= TRECHO DA FONTE =
Uma marca que não cicatriza

Por Léo Bueno 

O fascismo não funciona numa cadeia rigorosa de ordens. É um amontoado de recalques transformado em psicose coletiva em uma sociedade ignorante de si mesma 

Já me acusaram, en passant, de deixar-me trapacear por certo diversionismo do discurso da turma Trump-Musk, da mesma maneira que me acusavam de dar cartaz para palavras violentas do ex-presidente do Brasil, ora inelegível.

Quem falou essas coisas não sabe nada dos MSM, os Meios de Comunicação de Massa. Ou do fascismo.

Acreditar que o discurso de Trump contra imigrantes ou que a mão estendida de Musk são apenas estratégias, na prática inofensivas, para desviar a atenção de questões econômicas ou geopolíticas é ignorar toda cadeia de logística violenta que se monta numa sociedade – capitalista, pois é no capitalismo que o fascismo grassa.

Os voos de deportação de brasileiros clandestinos nos EUA estão acontecendo numa base mensal desde 2017. Foram criados pelo governo Trump e não foram descontinuados pelo governo Biden.

Agora, com a nova posse de Trump, eles voltaram a atrair atenção, até por causa das promessas do reempossado presidente para incrementar a expulsão de estrangeiros.

E então surgiram estes relatos: os deportados estão sendo espancados por agentes estadunidenses em pleno ar.

Qualquer que seja a modalidade a encaixar tamanhos maus-tratos na área do Direito – se agressão, tortura, truculência, sabe-se lá -, cumpre constatar, por óbvio, que não houve publicamente ordem do primeiro escalão do governo ianque para que seus agentes agredissem prisioneiros brasileiros (cujo crime inexiste – clandestinos não são, por definição, malfeitores; se fossem, daria, ou devia dar, no mesmo: os EUA são signatários das mesmas declarações de direitos humanos que o Brasil também já assinou).

= SEÇÃO DE DADOS =
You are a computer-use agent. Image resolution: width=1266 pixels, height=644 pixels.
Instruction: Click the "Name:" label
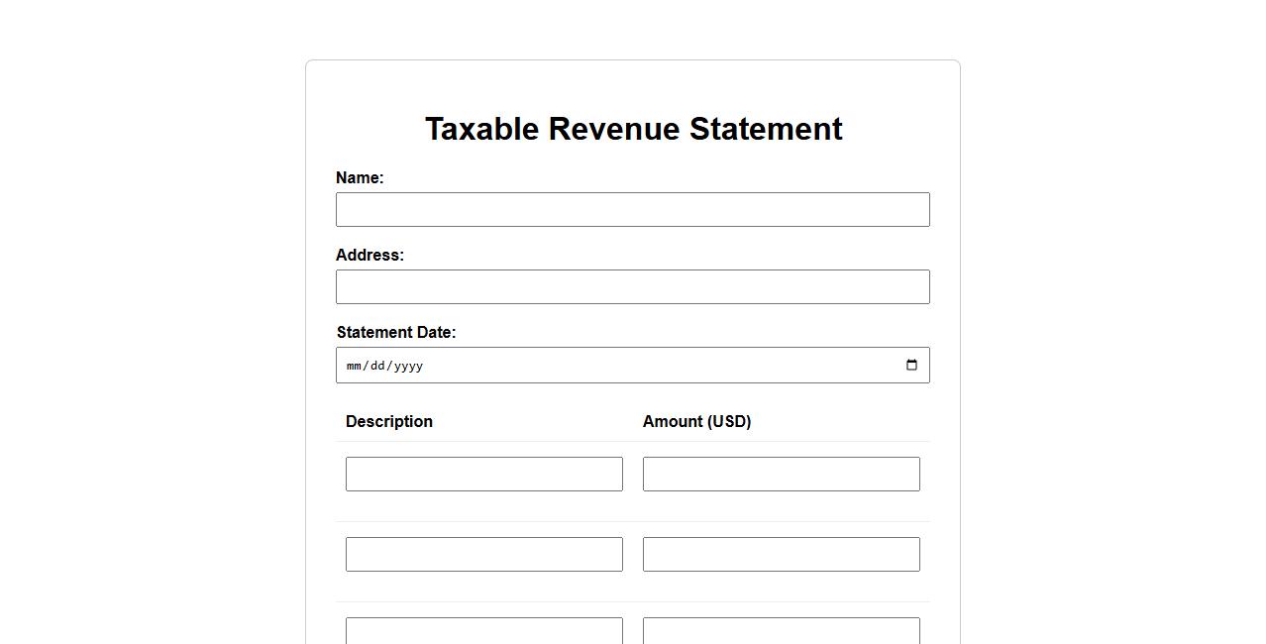pyautogui.click(x=360, y=178)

= ATIVIDADE 1 =
Segundo o artigo "Uma marca que não cicatriza", desde que ano acontecem os voos mensais de deportação de brasileiros clandestinos nos EUA?
= ATIVIDADE 2 =
Retome o artigo "Uma marca que não cicatriza" logo após a última frase apresentada e dê continuidade ao texto.

= RESPOSTA ESCRITA 1 =
Desde 2017.

= RESPOSTA ESCRITA 2 =
O que aconteceu foi a emergência dos pequenos poderes: o pequeno, minúsculo agente estatal que sentiu-se poderoso o bastante para bater, agredir, espancar impunemente um, ou dois, ou três, ou 88 – número altamente simbólico – cidadãos brasileiros em céus internacionais.

O pequeno tiranete, com o perdão da redundância, é figura típica da sociedade fascista. Existe fora dela, mas nela aflora, como um sintoma.

Quem lhe deu esse poder, aí sim, foi a fala de Trump. Foi o gesto nazista de Musk. Foram os discursos triunfantes de seus apoiadores nas rádios estadunidenses. Foram os bailes pós-posse. Foi o puxassaquismo dos subs de subs brasileiros, curiosamente barrados nesses mesmos bailes.

Pois o fascismo não funciona numa cadeia rigorosa de ordens. É um amontoado de recalques transformado em psicose coletiva por uma sociedade ignorante de si mesma. E é também, disse Brecht, uma cadela sempre no cio.

Que acaba de parir sua maior ninhada.

O cumprimento nazista de Musk gerou essa mancha roxa.